Never be a saint
Never be a saint
In Brief
Having thought about the great Irish prose writer Jonathan Swift as a "hater of his kind" and a tortured genius, Stephen recalls something that the English poet John Dryden said: "Cousin Swift, you will never be a poet." He applies the saying to his own earlier religiosity: "Cousin Stephen, you will never be a saint." But Dryden's saying holds an additional lesson for Stephen. Although Telemachus, Proteus, and Aelous show him brooding on the problem of stitching resonant sounds together into lines of poetry, he will never be a poet. His talent is for prose fiction, and at the end of Aeolus readers see him turning his thoughts in that direction.Read More
The anecdote comes from Samuel Johnson's Lives of the Most Eminent English Poets (1779-81). Johnson's biography of Swift is frequently critical (Boswell often observes that he had an inveterate prejudice against the Dean), and it begins with a snide glance at the question of the writer's nationality that would have held interest for Joyce: “He was contented to be called an Irishman by the Irish; but would occasionally call himself an Englishman. The question may, without much regret, be left in the obscurity in which he delighted to involve it.”

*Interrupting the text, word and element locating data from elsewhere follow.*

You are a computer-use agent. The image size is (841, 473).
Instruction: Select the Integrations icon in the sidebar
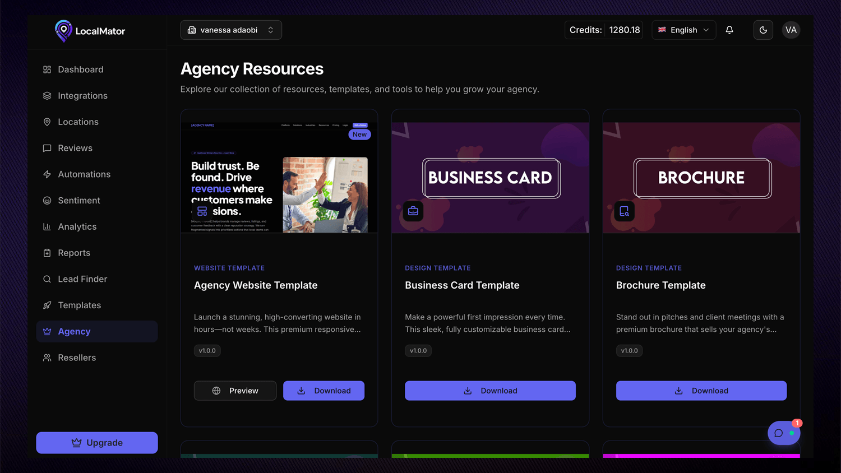coord(47,95)
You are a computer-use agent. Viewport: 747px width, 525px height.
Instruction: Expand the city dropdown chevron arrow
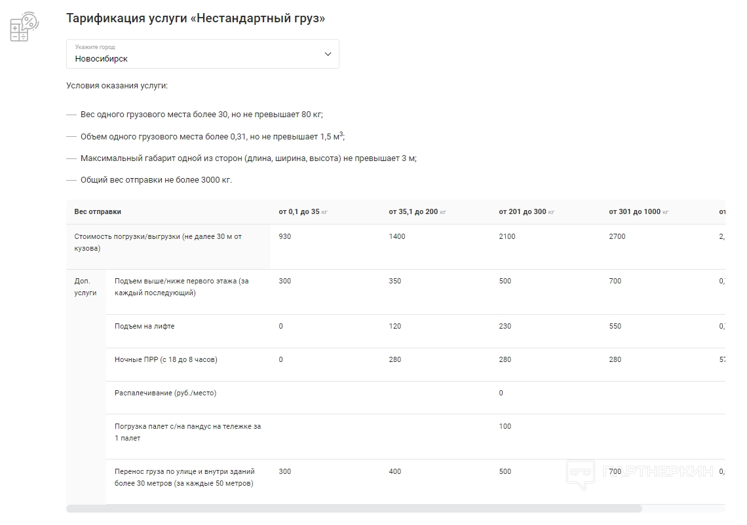(x=328, y=54)
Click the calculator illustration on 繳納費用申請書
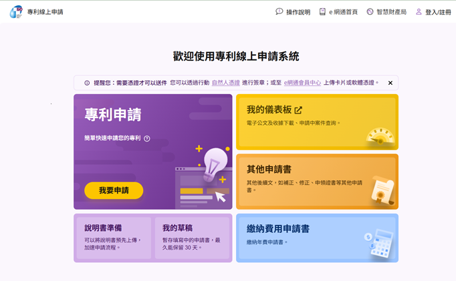Viewport: 456px width, 281px height. point(380,243)
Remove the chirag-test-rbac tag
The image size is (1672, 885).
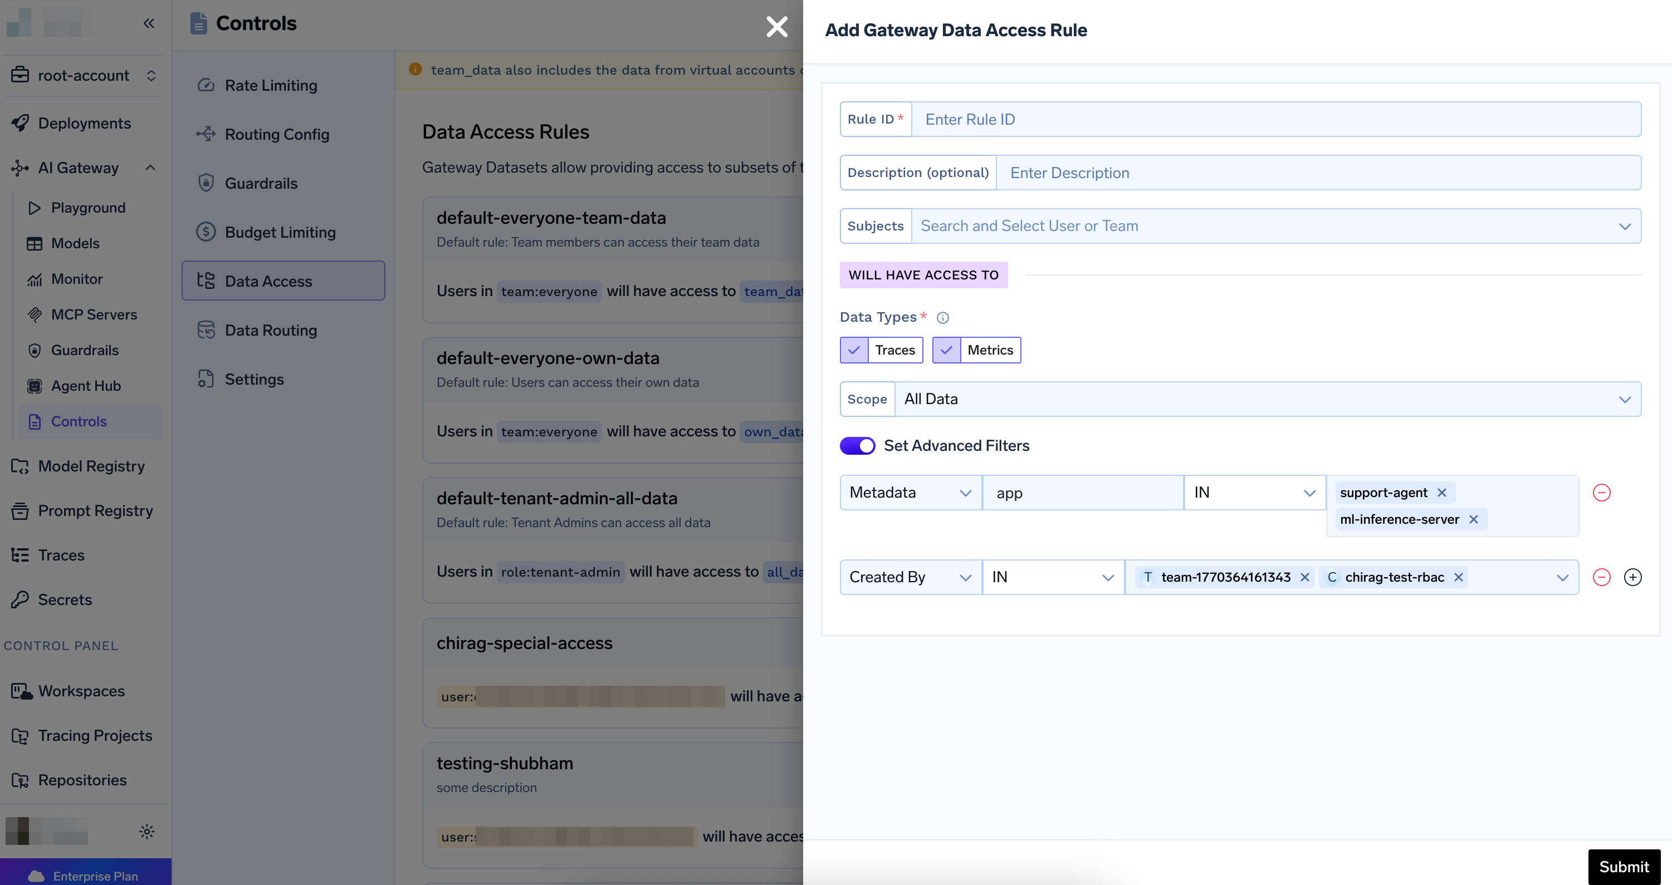[1458, 577]
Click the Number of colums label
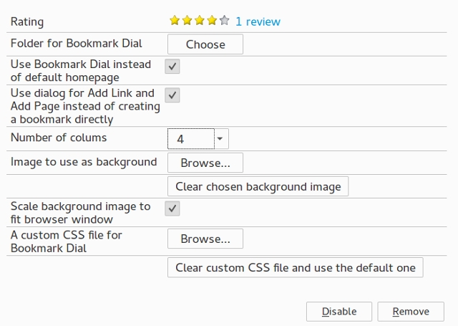This screenshot has height=326, width=458. pyautogui.click(x=59, y=138)
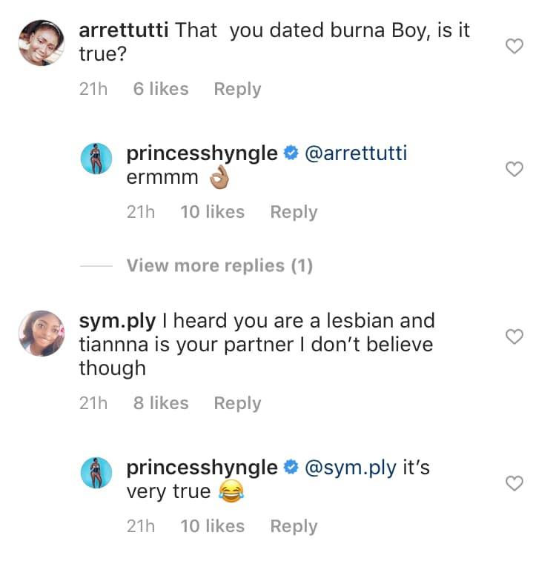This screenshot has height=564, width=556.
Task: Expand "View more replies (1)"
Action: [x=219, y=265]
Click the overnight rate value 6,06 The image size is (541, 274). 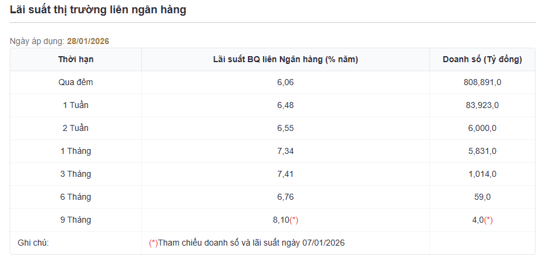point(285,82)
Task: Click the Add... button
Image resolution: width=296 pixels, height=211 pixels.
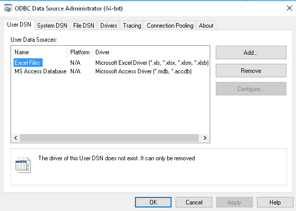Action: pos(251,53)
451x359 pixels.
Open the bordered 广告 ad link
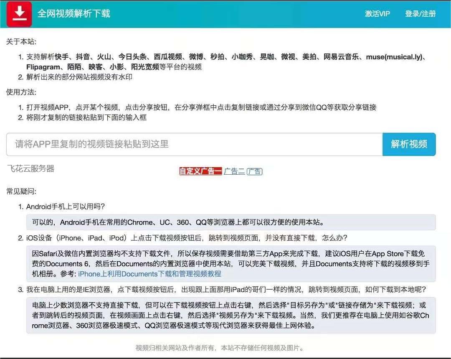(254, 171)
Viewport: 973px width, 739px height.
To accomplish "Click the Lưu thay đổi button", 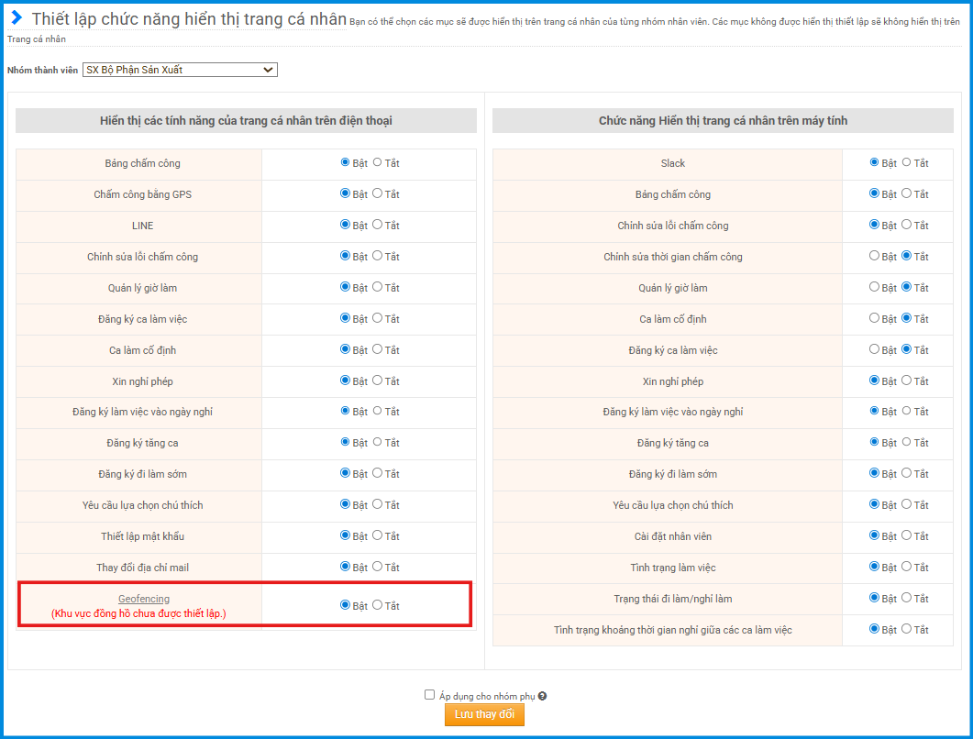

Not long after this comes the anecdote: "Swift began early to think, or to hope, that he was a poet, and wrote Pindarick Odes to Temple, to the King, and to the Athenian Society, a knot of obscure men, who published a periodical pamphlet of answers to questions, sent, or supposed to be sent, by Letters. I have been told that Dryden, having perused these verses, said, 'Cousin Swift you will never be a poet'; and that this denunciation was the motive of Swift’s perpetual malevolence to Dryden."

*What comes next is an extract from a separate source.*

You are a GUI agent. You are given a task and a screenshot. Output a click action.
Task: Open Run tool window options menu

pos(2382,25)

Anthony Burgess notes that the saying could apply just as effectively to Joyce, who had a "slender" poetic talent that "had to be enclosed in the irony of the great prose books for it to be effective. His verse talent is, in fact, close to that of Swift (Dryden was, of course and as always, right), and this is appropriate for the second man to draw great prose out of Ireland" (ReJoyce, 80). Stephen, who styles himself a poet but has few and slight poetic accomplishments, does not recognize the challenge to his own literary art. Instead, he genially mocks his youthful piety—a less threatening failure than his poetic pretensions.